**TASK TO CARRY OUT**
Arrange the lines starting at the one containing "Open support headset icon" and ending at the one containing "click(x=29, y=629)" as a numbered list, leaving out blank lines and the pictures.

**EXCERPTED RECORDS**
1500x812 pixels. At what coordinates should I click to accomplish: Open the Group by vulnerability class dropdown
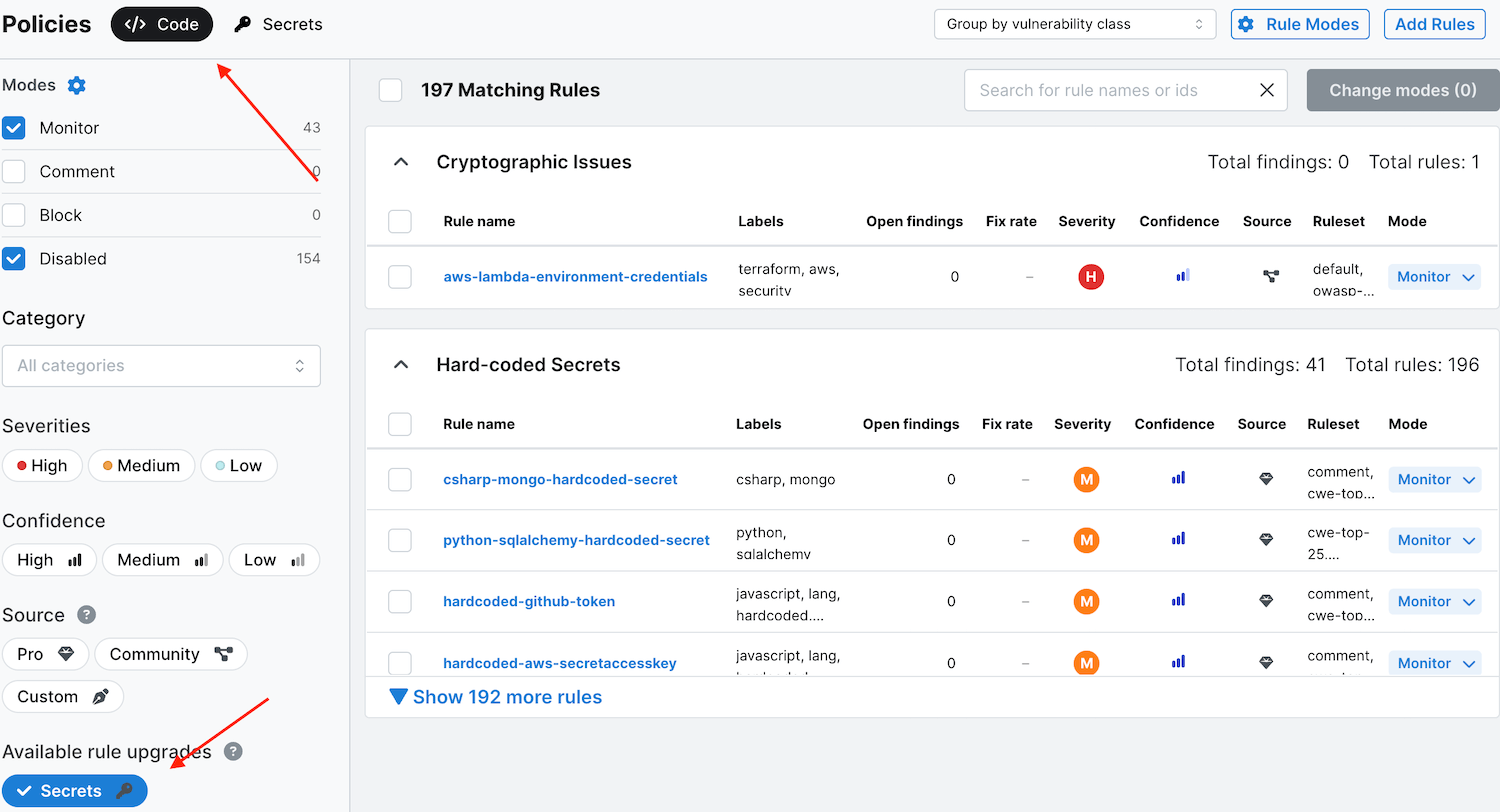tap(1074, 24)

---

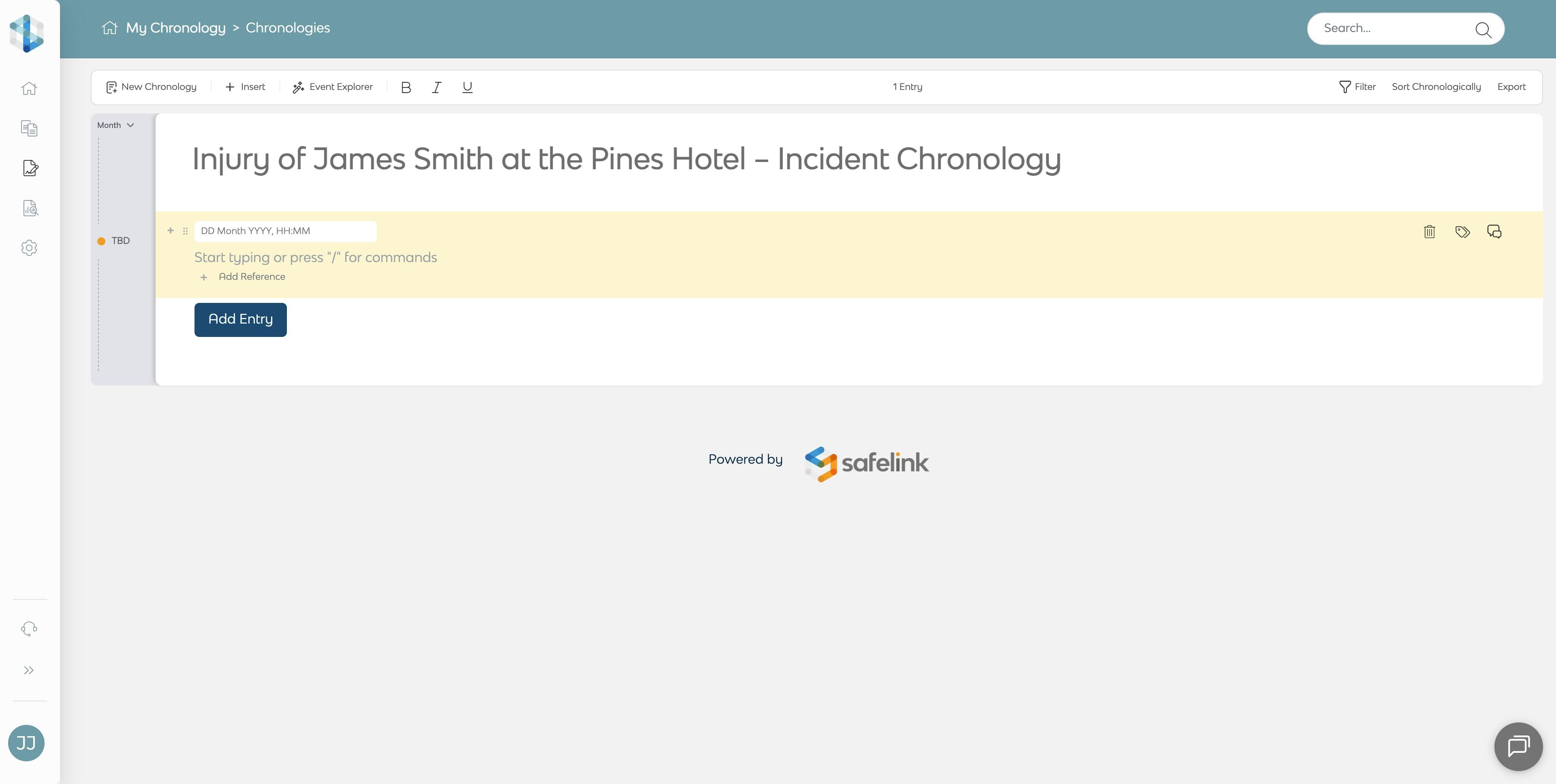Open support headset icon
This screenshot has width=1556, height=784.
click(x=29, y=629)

**FULL ANSWER**
1. Open support headset icon
2. This screenshot has width=1556, height=784.
3. click(x=29, y=629)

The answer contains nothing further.